Brooks et al. found that obese patients with DM often complained of excessive daytime sleepiness, fatigue, and tiredness. In their study, patients with OSA were treated with CPAP. After four months of treatment, the insulin responsiveness had significantly improved [130]. Several other studies about successful treatment of OSA with CPAP have been shown to produce improvement in insulin sensitivity [59, 110, 119, 121, 122, 130–132]. Interestingly, most of the studies suggest that the lower the BMI, the better response in the insulin sensitivity improvement after CPAP treatment [59]. When OSA is timely and properly treated the results seen are not only a decrease in daytime excessive sleepiness, but also a decrease in cardiovascular risk, and in improvement of insulin resistance [1, 22]. In a study by Babu et al. [122], subjects who used CPAP for more than four hours per day had a significant reduction in HbA1c level. Recent studies have linked untreated sleep disordered breathing to hypertension, insulin resistance, coronary disease, congestive heart failure, stroke, obesity, and gastro esophageal reflux [59].
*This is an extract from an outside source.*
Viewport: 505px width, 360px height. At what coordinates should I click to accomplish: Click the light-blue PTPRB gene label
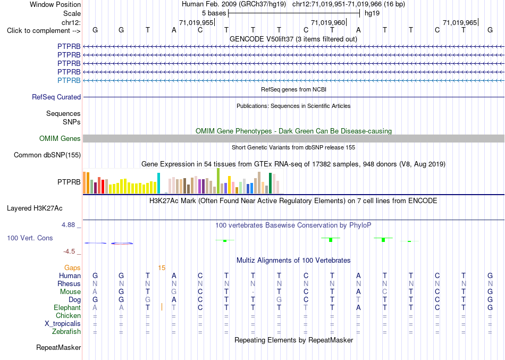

More recently, in a population-based sample, Lindberg et al. [133] showed reductions in fasting insulin levels and insulin resistance (estimated by HOMA) after 3 weeks of CPAP treatment in 28 men with OSA compared with matched nonapneic (AHI, _ 10) control subjects followed over the same time period without CPAP therapy. Czupryniak et al. [121] also suggested that in non-diabetic patients, increased blood glucose was seen after one night of CPAP therapy, with a tendency to higher fasting insulin and insulin resistance after CPAP. This was felt to be secondary to a CPAP-related increase in growth hormone. A few studies reported decrease in visceral fat after CPAP use [131] while another study found no change [134]. Three independent preliminary studies presented in abstract form have suggested a positive response to CPAP therapy with improvements in insulin sensitivity [135], fasting, [136], and nocturnal [137] glucose levels in both diabetic and nondiabetic patients with OSA. However, the effect of CPAP therapy on metabolic syndrome is controversial. The author feels that recent studies have increasingly been favoring the role of CPAP therapy in enhancing insulin sensitivity. Several studies are currently ongoing which we hope can help to resolve the issue.
8. Conclusion
Diabetes Mellitus and Obstructive Sleep Apnea are extremely common medical conditions that are prevalent in our population. There is mounting evidence which links sleep deprivation, obesity, and sleep-related breathing to diabetes. Studies have established the association of OSA with diabetes as well as the importance of timely CPAP therapy in decreasing the insulin resistance in patients. However, despite the availability of convincing evidence and abundant cross-sectional studies, there is clearly a substantial requirement for a well-designed prospective study to clearly address these issues in depth. It is imperative for physicians to have a high degree of suspicion regarding the reciprocal prevalence of diabetes mellitus and obstructive sleep apnea. Moreover, there is lot to be done in educating Family physicians regarding the association of OSA and diabetes.